16 Tasting Notes
This one is a fascinating comparison to, say, WT2’s Tyler. If you just listed off the tasting notes: vegetal, grassy, dry-toast cracker, etc. – they’d sound like the same tea. But they’re like mirror-universe versions of each other, and perfect examples of the house styles. Where Tyler drops you into the oily, rich sweetness of grassy umami, only occasionally emerging into sharp cracker, Whispering Sunshine is all crispness and subtle prickles on the tongue and lifting up, up, into brightness.
My gut says that Crimson Lotus came, like me, into puerh from the green tea/white side, because Whispering Lotus has some of the pleasures, sort of, of long jian or certain white teas, and the energy of that fresh green crispness, where Tyler starts you in the green and throws you down into a well of quiet richness.

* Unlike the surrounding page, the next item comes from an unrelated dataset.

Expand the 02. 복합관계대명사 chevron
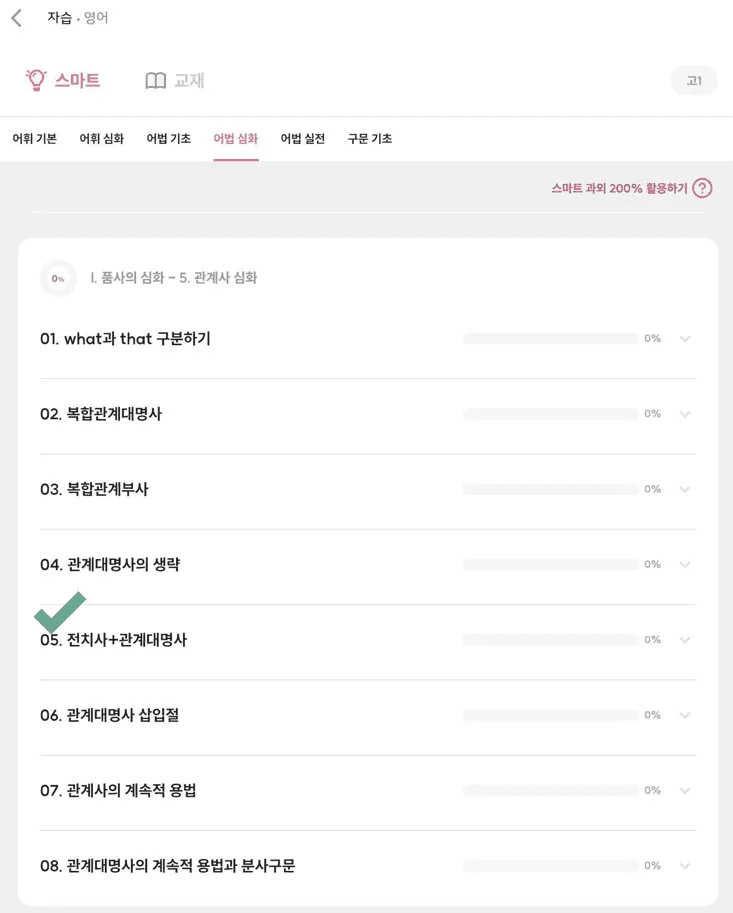The height and width of the screenshot is (913, 733). coord(685,414)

Both are great teas, and it’s kind of worth tasting them side-by-side.
In like two decades of steady tea drinking, this stands as one of the absolute heights of experience. The first sip, my eyes rolled back in my head, I let out a guttural bark, and said, “Oh holy godDAMN.”
It’s not big-flavor-flavor-note tea. It’s what W2T seems to do best, which is this eerily perfect gestalt, this harmony across warm flavor and rich texture and glorious subtle qi and mood mellowingness. I’ve tried this tea out on the pu-erh beginners, and they’re like, “it’s nice and smooth,” and get more excited about the big-camphor fat-flavor stuff. It is, as Paul himself suggests, not for beginners. But it is beautiful, in a way that’s extremely, extremely hard to unpack.
Pro-tip: the second time I drank Bosch, I only took it to 16 steeps and had to leave. The next morning, I was on my way to work, and thought, “What the hell,” and threw the remains of of yesterday’s Bosch into my glass tea thermos thingy. I was worried it would be a waste. Instead: whole new realms of subtle warmth and oiliness and richness unlocked. As I was leaving my car, and actually dropped the damn tea thermos and watched it shatter, and my first thought was: “Oh NO not the BOSCH.”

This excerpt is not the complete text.